Prescribing

Practice Policy on Shared Care Prescribing - January 2026

Shared care is an NHS arrangement in which a specialist clinician requests that responsibility for ongoing prescribing of a medication is transferred to a patient’s GP practice. This is a request and transfer must be agreed by the GP practice.

The GP must be satisfied that prescribing the medication is safe, appropriate, and within the competence of the practice, considering available specialist support, monitoring requirements, and resourcing.

Prescribing responsibility — including the acceptance of clinical risk — lies with the clinician issuing the prescription. It is therefore essential that all clinicians involved are sufficiently trained, experienced, and supported to prescribe and monitor the medication safely.

Specialist Medications

Some medications initiated or recommended by NHS specialist services are considered specialist medications. These may:

  • Be complex to dose
  • Be prescribed outside their licensed indications
  • Require regular or intensive monitoring (e.g. blood tests, physical observations)
  • Require specialist clinical oversight

Some specialist medications do not have an agreed NHS Shared Care Agreement in place. In these circumstances, prescribing and monitoring must remain the responsibility of the specialist team.
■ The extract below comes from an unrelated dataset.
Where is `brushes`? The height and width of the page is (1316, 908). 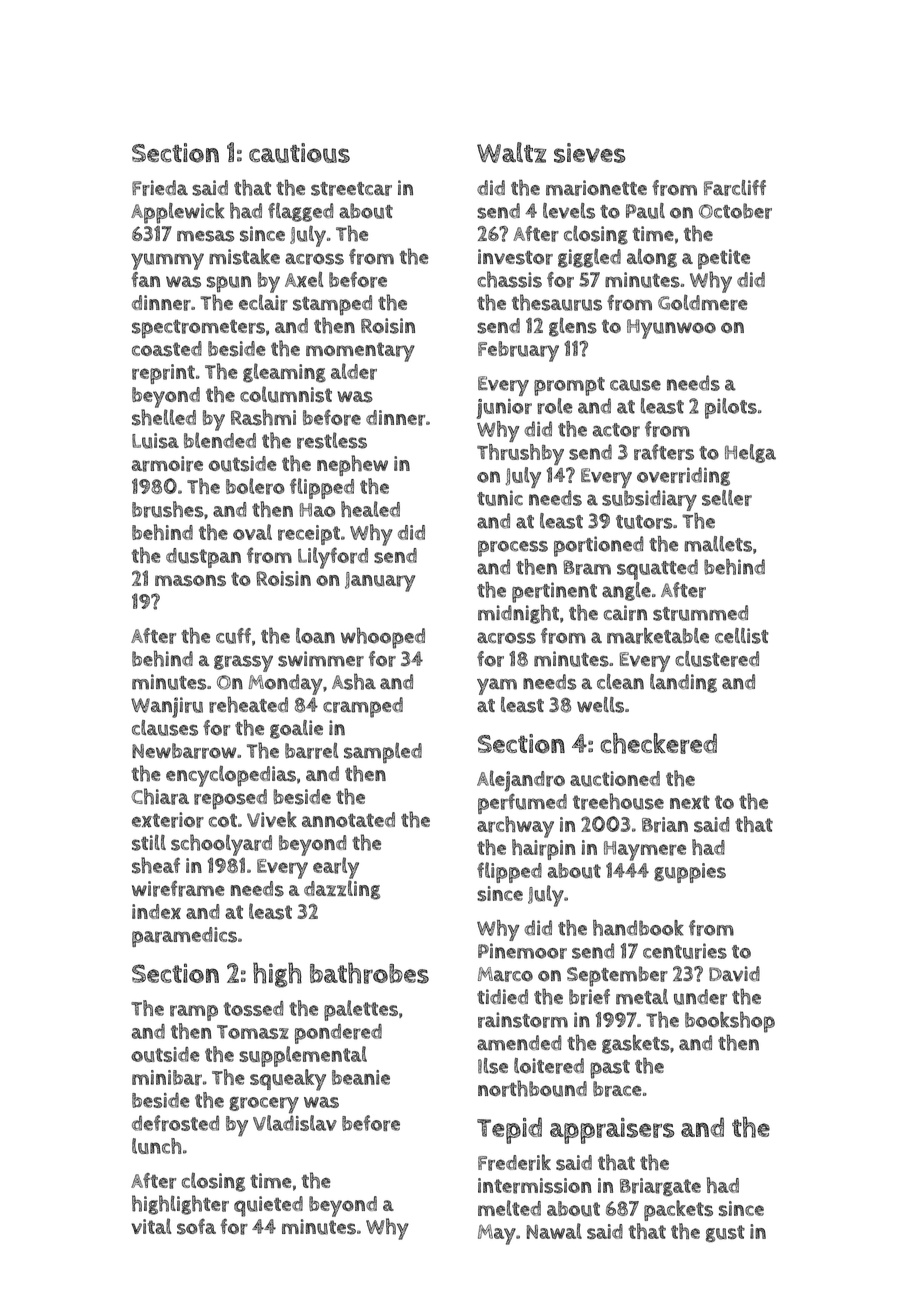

Jorvik Gillygate Practice Policy

Our practice does not undertake specialist prescribing (including specialist medications or specialist indications) outside the context of a formal NHS Shared Care Agreement that includes appropriate specialist support, monitoring arrangements, and funding or resourcing.
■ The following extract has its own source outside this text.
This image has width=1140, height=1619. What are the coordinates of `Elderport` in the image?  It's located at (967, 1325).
We have updated our position on Shared Care Agreements for:

  • Specialist medications
  • Medications initiated or requested by private or Right to Choose providers
  • NHS organisations that do not provide adequate prescribing or monitoring support

This approach is consistent with Local Medical Committee (LMC) advice and the policies of many local GP practices.

Patient safety is our highest priority. We believe there is a significant risk in prescribing specialist medications without robust specialist oversight, monitoring, and follow-up arrangements.
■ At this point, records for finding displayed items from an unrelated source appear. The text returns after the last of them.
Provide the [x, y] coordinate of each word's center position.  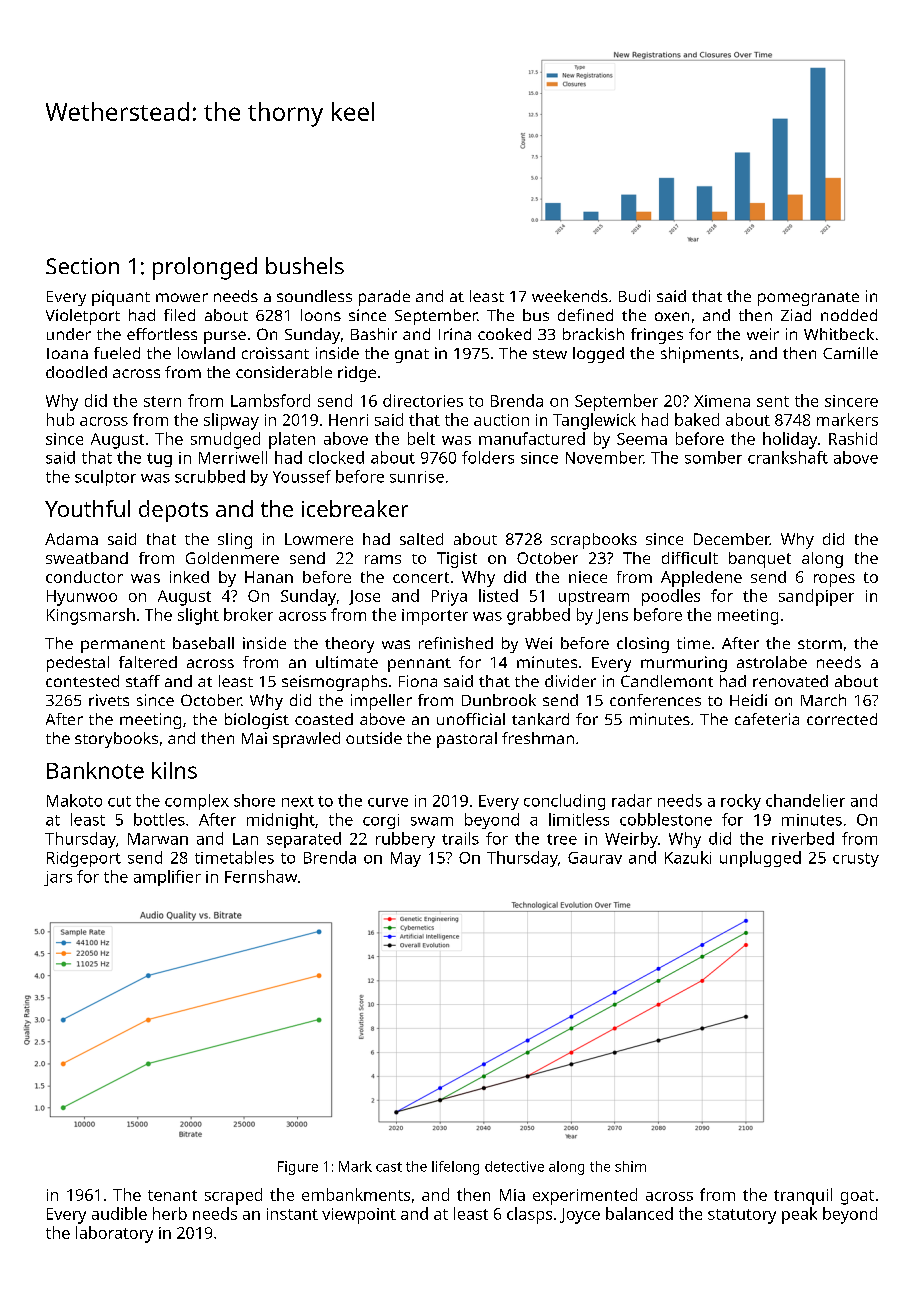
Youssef [302, 476]
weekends [570, 296]
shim [630, 1166]
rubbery [405, 840]
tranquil [803, 1196]
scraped [233, 1196]
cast [389, 1167]
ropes [834, 580]
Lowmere [319, 539]
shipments [700, 355]
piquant [121, 298]
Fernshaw [261, 876]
Where we believe there are unacceptable risks due to insufficient monitoring, unclear responsibilities, or lack of specialist support, we will decline to prescribe. We do not consider it safe to initiate or continue specialist medications under these circumstances.

Each GP practice sets its own shared care policy based on staff expertise, capacity, and funding.

We continue to work with our local Integrated Care Board (ICB) and NHS organisations to encourage the development of safe, well-resourced pathways. Patients should be:

  • Initiated on treatment by a specialist team
  • Stabilised on an appropriate dose
  • Offered regular or annual specialist follow-up
  • Transferred to primary care only under a clear NHS Shared Care Agreement

Our aim is to ensure patients with complex conditions receive care through properly funded and supported services.

Right to Choose and Private Providers

The practice will not take over prescribing under a Shared Care Agreement requested by a private or Right to Choose provider.

Where appropriate, we are happy to refer patients to locally commissioned NHS services if a private provider is unable to initiate or continue specialist medication.

Patients considering private or Right to Choose assessments should be aware of this policy before proceeding.